Die Arbeitersolidarität: „Es wird ersichtlich, daß diese
Wahlerfolge nicht bloß Einzelwege sei´s bloß der KKE sei´s bloß
der Syriza sind, sondern der Prozeß eines umfassenderen
Bevölkerungsteils, der seinen Ort in der Linken an sich sieht
und die beiden Parteien als affine politische Bereiche auffaßt.“
Daraus entspringt das Modell eines gemeinsamen
gesamtgesellschaftlichen Kampfes, sekundiert vom Zusammenrücken
des planenden, werbenden und unterstützenden Vorgehens
unterschiedlicher Organsationen der radikalen Linke in den
kleineren, übersichtlichen Institutionen - gegen einen
gemeinsamen Feind.
In den kleinen, übersichtlichen Institutionen und im
Europaparlament. Krieg den Palästen! In der maoistischen Zeitung
Dromo tis Aristerás („Der Weg der Linken“) schreibt
Konstantinou Kouneva:
„Wir
müssen ihre Probleme (die Probleme der
griechischen Bevölkerung, AuO) und ihre Kämpfe zu den Problemen
und Kämpfen ganz Europas machen. Es muß ein Europa sein, das
nicht aus schlechtbezahlten, unversicherten Arbeitern,
Arbeitslosen, toten oder gehetzten MigrantInnen besteht, …

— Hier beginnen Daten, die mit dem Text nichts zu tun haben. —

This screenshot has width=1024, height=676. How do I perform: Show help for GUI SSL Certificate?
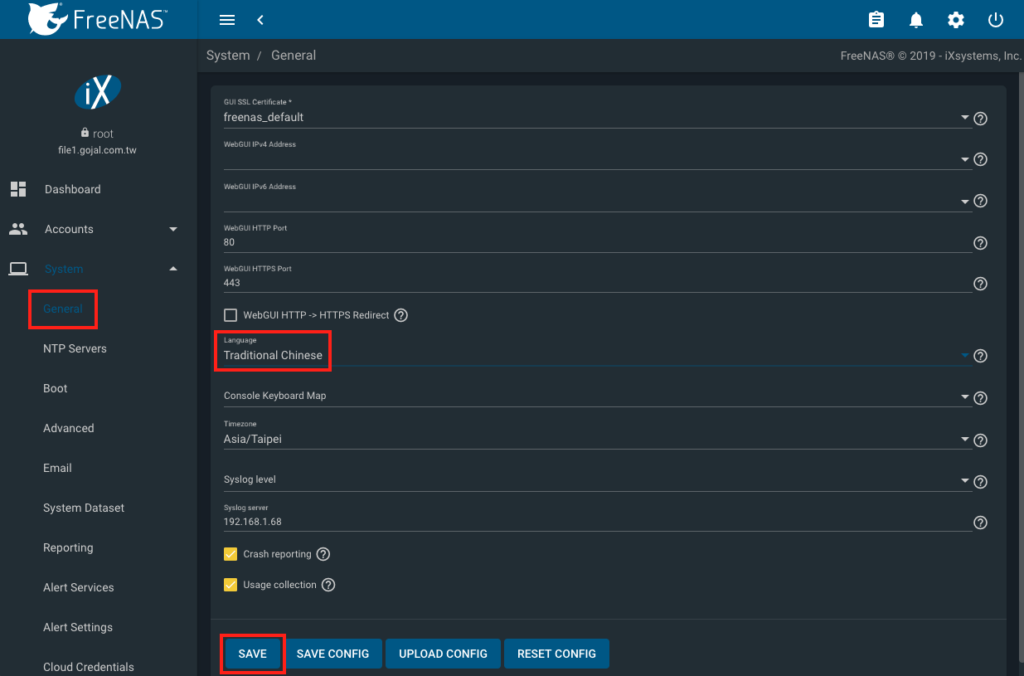pyautogui.click(x=980, y=118)
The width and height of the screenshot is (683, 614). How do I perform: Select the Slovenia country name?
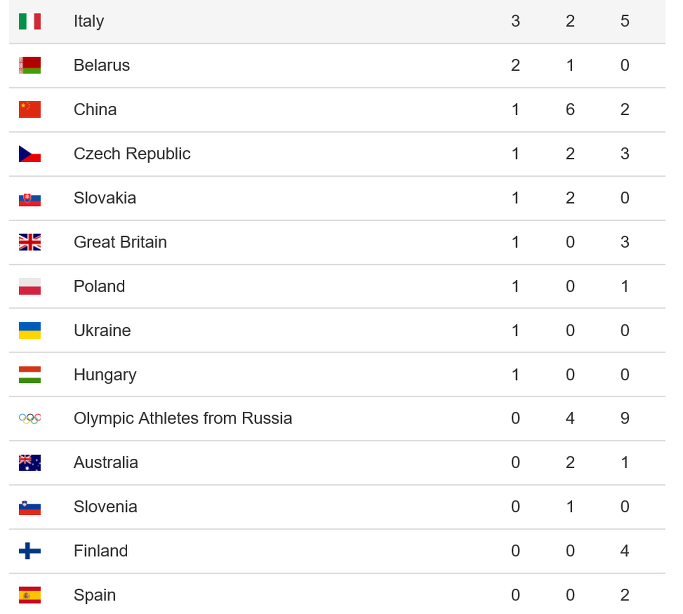click(x=105, y=507)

Jugendlichen ohne Hoffnung und Zukunft.“
Das
aber will die Europäische Volkspartei, von der Samaras
geschützt wird, das aber wollen die Faschisten, das aber
wollen die europäischen Sozialdemokraten - die zur desaströsen
Funktion der Pasok nichts zu sagen haben, die dazu nur
schweigen.
Anmerkungen
(1)Insgesamt vier sind es: Riszospastis, Avgí, I Efimerída
ton Sintaktón und Eleftherotipía, daneben einige
liberale Tageszeitungen und auch solche, die an sich
regierungsnah sind, aber doch sehr ausführlich berichten, wie
etwa To Proto Thema. Sie sind regierungsnah, aber gute
Beobachter. Daneben gibt es eine große Anzahl von radikal linken
Wochen- oder Zweimonatszeitungen von durchgehend sprachlich und
gedanklich hohem Niveau, die Organisationen zugeordnet werden
können. Also Gegengewicht gibt es doch einiges!

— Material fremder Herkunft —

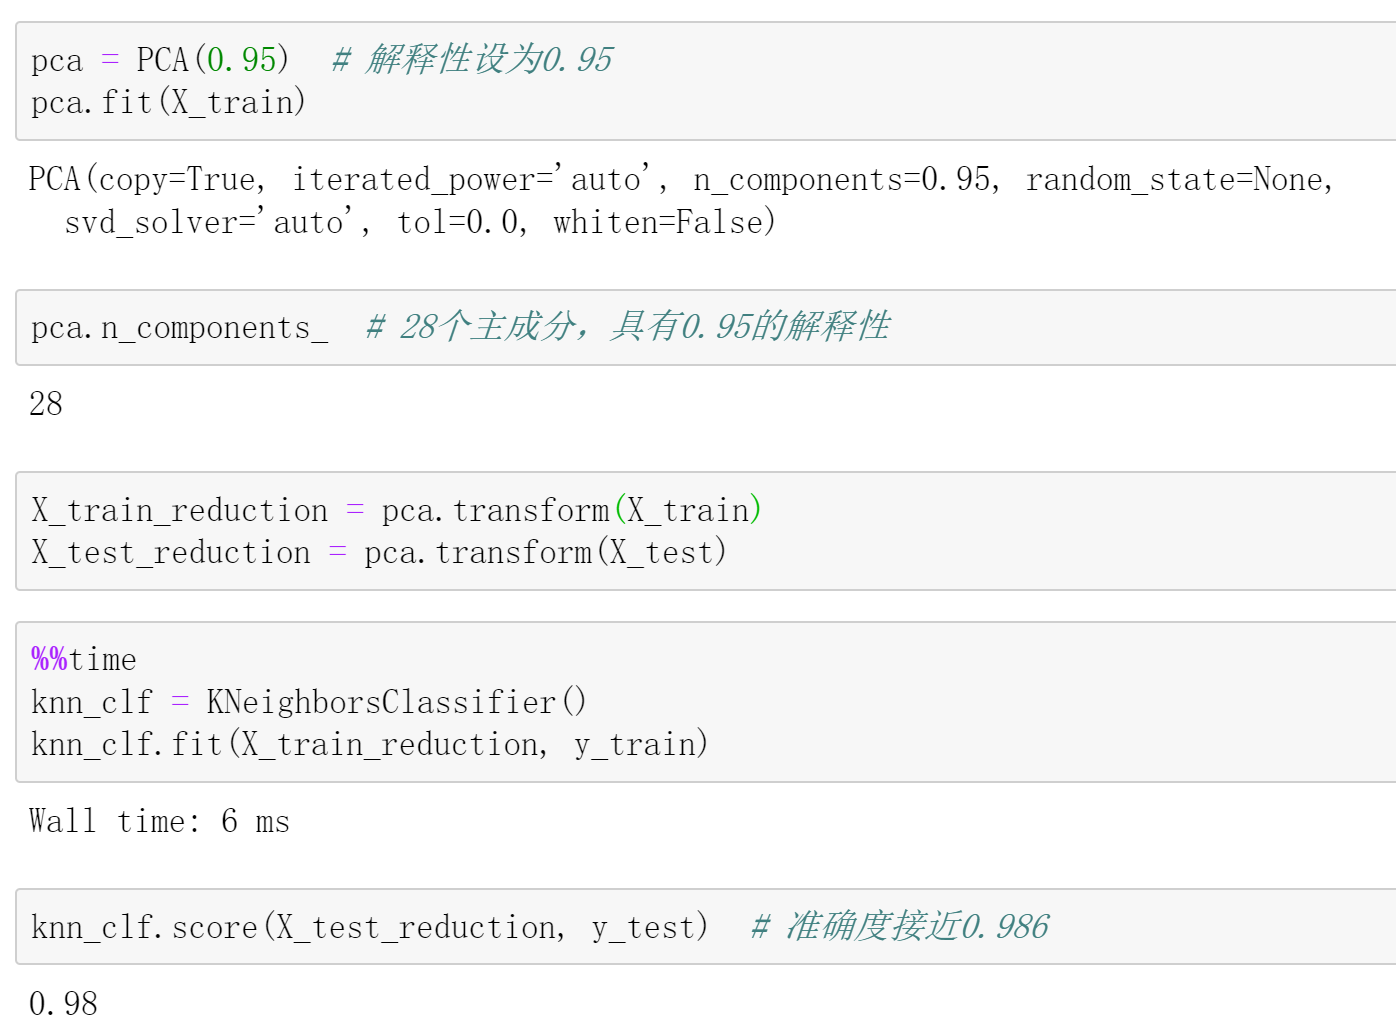Click random_state=None in the PCA output
1396x1034 pixels.
[x=1179, y=180]
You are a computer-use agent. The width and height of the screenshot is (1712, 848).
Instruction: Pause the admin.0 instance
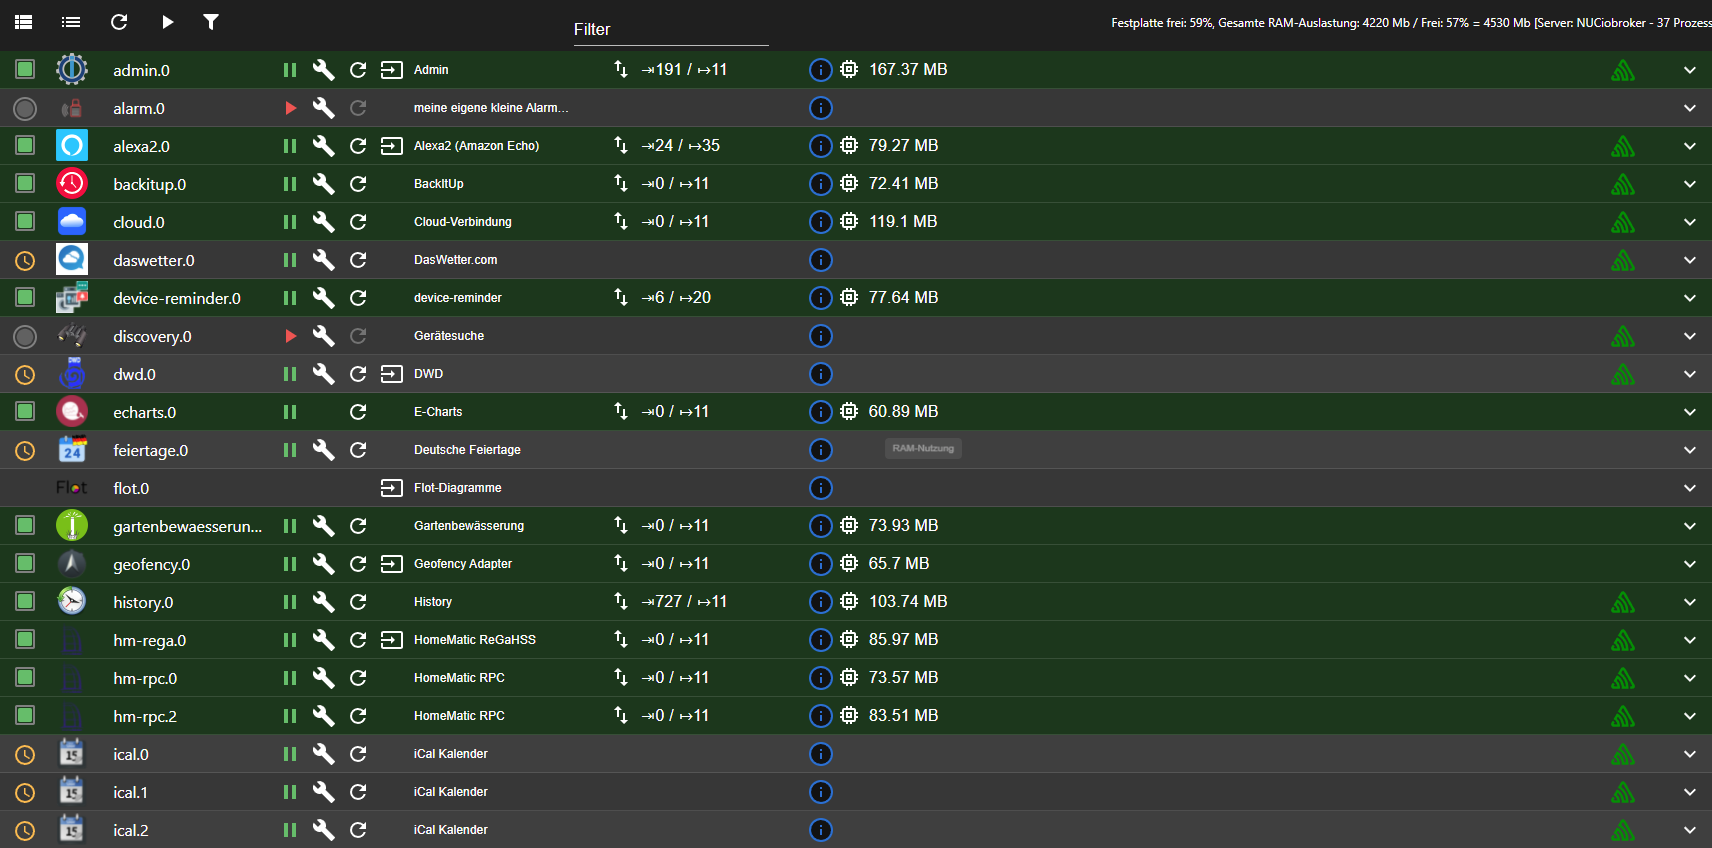click(290, 70)
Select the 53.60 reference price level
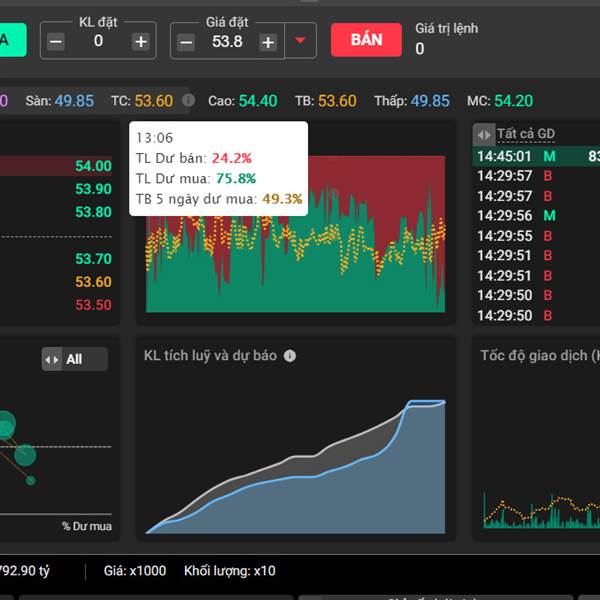 [93, 282]
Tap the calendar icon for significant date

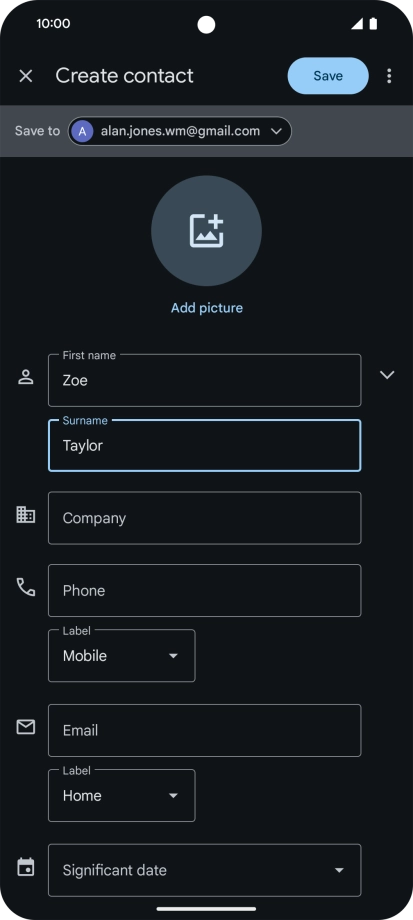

(2) Ähnliches hat ja auch die Bewegung in Vicenza überlegt und
mit der Aufstellung einer Kandidatin für das Stadtparlament das
Richtige getan.
(3) So wurden der einzigen verbliebenen linken iranische
Exilorganisation von Radio Orange in Wien vor einiger Zeit
weitere Sendungen untersagt, mit dem Argument, man wolle von nun
an nur mehr kulturelle Beiträge. Solches Kommunikationsverbot
ereignet sich hierzulande innerhalb dessen, was sich
„Linke“ nennt. Radio Orange ist abhängig von Geldern der
sozialdemokratisch-grün geführten Gemeinde.
Editorische Hinweise
Den Text erhielten
wir von "Auge und Ohr" für diese Ausgabe.